Deux intellectuels africains noirs, Cheikh Anta Diop du Sénégal et Théophile Obenga du Congo, se sont dressés face à ce consensus établi. Pendant une semaine, du 28 janvier au 3 février, ils ont présenté des arguments scientifiques rigoureusement documentés contestant les théories racialistes dominantes. Cheikh Anta Diop dénonçait notamment les affirmations sans fondement prétendant la blancheur des Égyptiens, tandis que les égyptologues occidentaux persistaient à parler de « Blancs à peau noire » pour contourner les contradictions évidentes.

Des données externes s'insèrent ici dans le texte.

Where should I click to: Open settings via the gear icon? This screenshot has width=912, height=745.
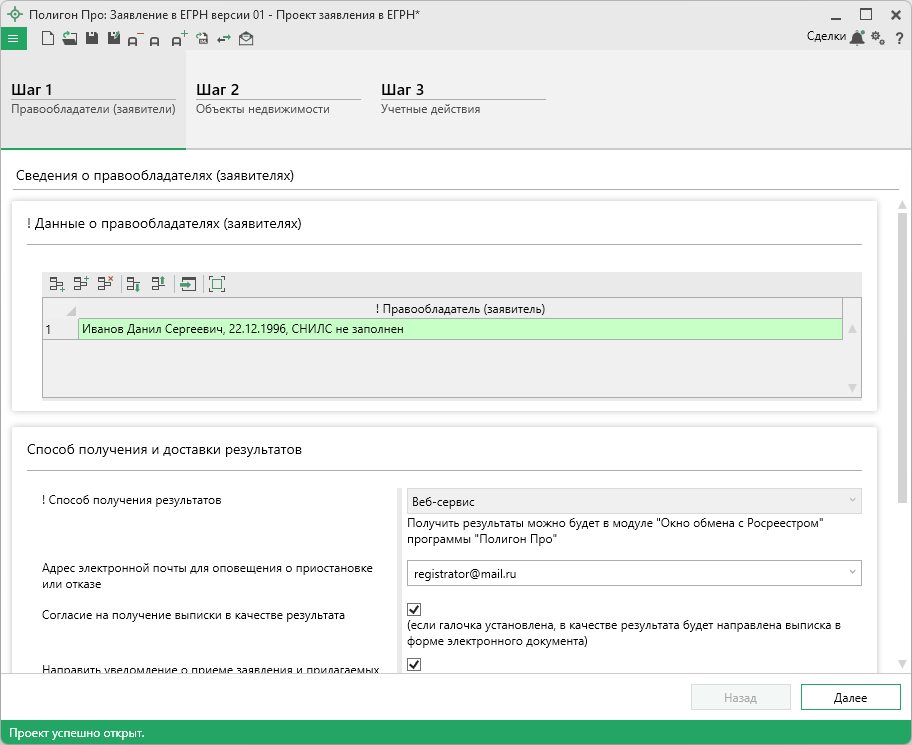coord(878,37)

Ce colloque, initié à la demande de Cheikh Anta Diop lui-même — qui avait posé trois conditions avant d'accepter de rédiger le volume II de l'Histoire générale de l'Afrique — devint bien plus qu'une simple rencontre académique. Pour les intellectuels panafricains et les historiens du continent, il représentait une victoire symbolique majeure : la reconnaissance officielle que l'Égypte ancienne était une civilisation africaine nègre, non une création blanche ou étrangère au continent noir.
Ce qu’il faut retenir
- UNESCO organise au Caire un colloque international réunissant 20 égyptologues et spécialistes de 14 pays pour débattre des origines de l'Égypte ancienne.
- Cheikh Anta Diop et Théophile Obenga défient le consensus occidental affirmant l'origine aryenne ou méditerranéenne des anciens Égyptiens.
- Les académiciens occidentaux défendaient une Égypte « blanche » ou « hamite », contredisant les images iconographiques de la période pharaonique.